= Li Zhang (biologist) =

Biologist

Li Zhang is a biologist currently working at University of Texas at Dallas. She is a professor of Biological Sciences and the Cecil H. and Ida Green Distinguished Chair in Systems Biology Science at the University of Texas at Dallas. During her 20+ years of independent research, Li Zhang has made major contributions to the understanding of Heme signaling and function in gene regulation, neuronal differentiation and survival, and lung cancer bioenergetics.

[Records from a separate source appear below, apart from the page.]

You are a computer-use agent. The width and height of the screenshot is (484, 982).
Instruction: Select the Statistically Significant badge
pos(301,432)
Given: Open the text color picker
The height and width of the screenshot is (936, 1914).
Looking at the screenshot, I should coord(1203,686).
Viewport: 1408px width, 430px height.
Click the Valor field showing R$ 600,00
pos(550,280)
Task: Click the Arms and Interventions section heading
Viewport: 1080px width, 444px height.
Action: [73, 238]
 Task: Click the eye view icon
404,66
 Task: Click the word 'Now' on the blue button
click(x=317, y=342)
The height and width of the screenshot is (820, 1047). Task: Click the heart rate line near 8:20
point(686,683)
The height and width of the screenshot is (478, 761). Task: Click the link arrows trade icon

== Professional Preparation ==
Zhang completed her B.S. in Chemistry at Zhongshan University in China. She then completed her Ph.D. in Biochemistry at the University of California in Los Angeles (UCLA) and did her postdoctoral studies at the Massachusetts Institute of Technology (MIT) Department of Biology. She has served as a faculty member at NYU School of Medicine and the Mailman School of Public Health at Columbia University. In 2007, Zhang joined the University of Texas at Dallas (UTD), as a professor of biological sciences in the School of Natural Sciences and Mathematics.

== Research Areas ==
Zhang's lab is interested in understanding the molecular mechanisms underlying Heme function and signaling in eukaryotic cells. Heme is central to oxygen sensing and utilization in virtually all living organisms. Professor Li Zhang's studies on the Hap1-heme system are a classical example of how heme acts to mediate cellular signaling and gene regulation. Recent work in her lab has demonstrated that elevated heme synthesis and uptake underpin intensified oxidative metabolism and tumorigenic functions in non-small-cell lung cancer cells. Furthermore, Zhang's lab is interested in investigating the role of heme in Alzheimer's Disease. Her lab combines approaches of molecular and cellular biology with genomics and computational approaches to elucidate the global molecular mechanisms underlying cellular responses to environmental stressors, including hypoxia and environmental toxicants.

Zhang has published a series of noted articles in the field of heme biology. Those include the following: Heme binds to a short sequence that serves as a regulatory function in diverse proteins; Heme promotes transcriptional and demethylase activities of Gis1, a member of the histone demethylase JMJD2/KDM4 family; Heme: A versatile signaling molecule controlling the activities of diverse regulators ranging from transcription factors to MAP kinases; Heme, an essential nutrient from dietary proteins, critically impacts diverse physiological and pathological processes; A holistic view of cancer bioenergetics: Mitochondrial function and respiration play fundamental roles in the development and progression of diverse tumors; Elevated heme synthesis and uptake underpin intensified oxidative metabolism and tumorigenic functions in non-small cell lung cancer cells.

Zhang edited and contributed to a book titled Heme Biology – the Secret Life of Heme in Regulating Diverse Biological Processes in 2011. The Second edition titled Heme biology: heme acts as a versatile signaling molecule regulating diverse biological processes released in 2020, details the myriad functions of heme and outlines the latest research about the molecule.